陸前高田市の酔仙酒造㈱(金野連代表取締役社長)は、夏場向けの新商品「純米うすにごり雪っこ」を開発した。同社が冬季限定で販売する主力商品「活性原酒雪っこ」から名付け、同商品に比べてアルコール度数や甘さ、うまみの強さをバランス良く抑えつつ、暑い夏にぴったりのすっきりと爽やかな飲み口に仕上げた。同社の夏季限定商品の誕生は、東日本大震災後初めてになるといい、10日(月)から順次店頭に並ぶ予定。同社では新たな〝夏の味〟として、「よく冷やして、夏の暑いときに味わってほしい」と話している。(三浦佳恵)
「活性原酒雪っこ」は、昭和45年に誕生。とろっとした口当たりで、米の強い甘みとうまみが感じられる商品であり、毎年10月から3月の冬期間に販売される。
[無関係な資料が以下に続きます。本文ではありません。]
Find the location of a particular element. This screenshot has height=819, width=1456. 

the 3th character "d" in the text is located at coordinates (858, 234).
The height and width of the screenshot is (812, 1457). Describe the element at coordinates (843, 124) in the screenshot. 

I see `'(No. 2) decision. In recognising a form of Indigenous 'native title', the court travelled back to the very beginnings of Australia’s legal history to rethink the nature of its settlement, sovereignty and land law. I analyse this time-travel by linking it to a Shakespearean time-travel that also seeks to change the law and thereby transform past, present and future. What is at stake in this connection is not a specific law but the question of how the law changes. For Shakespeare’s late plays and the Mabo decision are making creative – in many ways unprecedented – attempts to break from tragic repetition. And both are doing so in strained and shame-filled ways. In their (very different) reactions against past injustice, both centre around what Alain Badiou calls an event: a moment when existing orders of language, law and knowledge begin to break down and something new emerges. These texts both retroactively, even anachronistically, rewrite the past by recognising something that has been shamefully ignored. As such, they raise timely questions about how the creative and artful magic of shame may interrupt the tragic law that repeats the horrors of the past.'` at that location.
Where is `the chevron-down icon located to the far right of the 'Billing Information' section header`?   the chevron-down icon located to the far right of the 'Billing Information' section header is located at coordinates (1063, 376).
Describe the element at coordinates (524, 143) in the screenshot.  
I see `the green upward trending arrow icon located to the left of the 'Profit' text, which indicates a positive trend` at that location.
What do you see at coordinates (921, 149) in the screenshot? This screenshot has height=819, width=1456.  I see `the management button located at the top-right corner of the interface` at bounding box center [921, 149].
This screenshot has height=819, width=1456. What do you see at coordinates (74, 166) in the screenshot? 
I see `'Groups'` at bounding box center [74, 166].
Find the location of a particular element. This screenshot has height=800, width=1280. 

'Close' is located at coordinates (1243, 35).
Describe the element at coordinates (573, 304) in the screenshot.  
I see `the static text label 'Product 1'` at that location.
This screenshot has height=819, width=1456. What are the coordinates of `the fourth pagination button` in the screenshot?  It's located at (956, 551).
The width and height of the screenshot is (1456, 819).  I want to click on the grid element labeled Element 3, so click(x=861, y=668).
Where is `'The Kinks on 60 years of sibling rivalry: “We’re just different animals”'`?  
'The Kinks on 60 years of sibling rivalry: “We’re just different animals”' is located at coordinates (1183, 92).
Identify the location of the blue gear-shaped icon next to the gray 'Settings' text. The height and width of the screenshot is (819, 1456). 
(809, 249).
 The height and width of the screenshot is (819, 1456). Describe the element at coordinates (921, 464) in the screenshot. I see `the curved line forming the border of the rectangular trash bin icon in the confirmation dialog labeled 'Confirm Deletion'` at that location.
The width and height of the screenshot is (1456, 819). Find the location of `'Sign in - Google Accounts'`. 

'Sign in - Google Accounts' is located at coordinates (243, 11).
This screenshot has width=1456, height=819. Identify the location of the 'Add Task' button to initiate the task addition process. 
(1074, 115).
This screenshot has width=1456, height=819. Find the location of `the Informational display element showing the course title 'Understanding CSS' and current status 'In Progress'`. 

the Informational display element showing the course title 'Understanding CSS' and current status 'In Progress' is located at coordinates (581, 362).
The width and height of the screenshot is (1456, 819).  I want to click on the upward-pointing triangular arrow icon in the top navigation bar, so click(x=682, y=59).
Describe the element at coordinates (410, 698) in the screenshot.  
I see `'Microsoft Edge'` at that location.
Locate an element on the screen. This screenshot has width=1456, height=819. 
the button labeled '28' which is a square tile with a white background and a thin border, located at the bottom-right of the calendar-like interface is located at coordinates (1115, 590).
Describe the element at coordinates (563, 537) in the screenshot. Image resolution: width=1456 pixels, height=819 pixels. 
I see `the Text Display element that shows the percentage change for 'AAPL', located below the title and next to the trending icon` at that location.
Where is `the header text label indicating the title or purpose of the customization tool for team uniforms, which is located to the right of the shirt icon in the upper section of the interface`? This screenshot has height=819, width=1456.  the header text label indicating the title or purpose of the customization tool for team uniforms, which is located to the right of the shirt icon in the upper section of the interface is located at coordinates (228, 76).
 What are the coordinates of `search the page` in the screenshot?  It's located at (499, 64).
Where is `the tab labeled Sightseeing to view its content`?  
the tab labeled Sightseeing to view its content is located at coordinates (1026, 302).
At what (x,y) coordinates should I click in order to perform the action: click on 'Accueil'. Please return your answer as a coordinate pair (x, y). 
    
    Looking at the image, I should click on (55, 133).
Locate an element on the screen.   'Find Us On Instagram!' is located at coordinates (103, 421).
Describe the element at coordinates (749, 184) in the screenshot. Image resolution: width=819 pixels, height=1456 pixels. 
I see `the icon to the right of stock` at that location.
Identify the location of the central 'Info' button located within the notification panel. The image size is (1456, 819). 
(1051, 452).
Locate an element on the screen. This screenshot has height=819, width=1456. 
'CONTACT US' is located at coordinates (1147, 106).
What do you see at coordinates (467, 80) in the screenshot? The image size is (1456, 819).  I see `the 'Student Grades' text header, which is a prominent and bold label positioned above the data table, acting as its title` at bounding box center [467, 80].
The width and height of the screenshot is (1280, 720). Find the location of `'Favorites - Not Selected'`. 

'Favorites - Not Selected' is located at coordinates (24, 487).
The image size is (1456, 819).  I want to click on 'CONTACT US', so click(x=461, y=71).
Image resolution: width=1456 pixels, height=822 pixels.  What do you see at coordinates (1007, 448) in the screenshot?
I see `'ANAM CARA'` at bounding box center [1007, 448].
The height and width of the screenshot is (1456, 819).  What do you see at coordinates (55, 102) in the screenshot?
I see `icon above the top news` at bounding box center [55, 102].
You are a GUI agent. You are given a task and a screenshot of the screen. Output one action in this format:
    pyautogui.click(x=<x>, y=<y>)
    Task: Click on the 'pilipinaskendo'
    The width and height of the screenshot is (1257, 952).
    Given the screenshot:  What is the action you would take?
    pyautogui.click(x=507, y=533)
気仙を代表する〝冬の味〟として、半世紀以上にわたって親しまれている。
こうした中、「暑い夏場向けに新たな商品を」と、「活性原酒雪っこ」と同じ国産の米とこうじを原材料に、2種類の酵母を組み合わせて新しい純米酒を開発。精米歩合は70%で、しぼりたての純米酒のもろみ(にごり部分)をあえて残し、米由来のうまみや酸味を残しながらも、爽やかですっきりとした飲み口に仕上げた。
活性原酒はアルコール分が20%あり、甘みやうまみがかなり強い。一方、誕生したうすにごりはアルコール分16%。甘みなどはバランスを保ちつつも全体的に抑えめにしてあり、暑い夏でも飲みやすいのが特徴だ。
商品名には、長年にわたって愛されている「雪っこ」を用いた。ラベルに使用したロゴ、かわいらしく懐かしさあふれる〝雪ん子〟の絵柄は活性原酒と同じだが、うすにごりは箔押しのグリーンカラーにし、酒の爽やかで軽やかなイメージを表現。涼やかさも感じられるデザインとなっている。
取締役杜氏の金野泰明さん(48)は、「飲みやすさを考えたアルコール度数とにごり具合にし、飲むときに大事な香りの質にもこだわった。ストレートでも、氷を入れたロックでも飲めるぐらいの濃さを意識してレシピを作っている。それが狙い通りに決まった」と、新商品の開発を振り返る。
すっきりと爽やかな飲み口であることから、夏野菜の素揚げや天ぷら、冷ややっこ、白身魚の刺身、貝類などとの相性がいいという。にごりが沈殿した状態で、上澄みやにごりの部分を分けて飲んでも、味の違いが楽しめるとしている。
金野さんは、「夏の暑いときにこそ飲んでほしいお酒。飲むときには冷蔵庫できっちり冷やし、ぜひ旬の食材と一緒に楽しんでほしい」と話している。
「純米うすにごり雪っこ」は、県内を中心とする東日本エリアで、9月末までに720㍉瓶約6000本、300㍉瓶約1万本を出荷する計画。価格は720㍉税込み1430円、300㍉が同605円。県内では、10日から酒販店やスーパーなどに順次並ぶ見通しだ。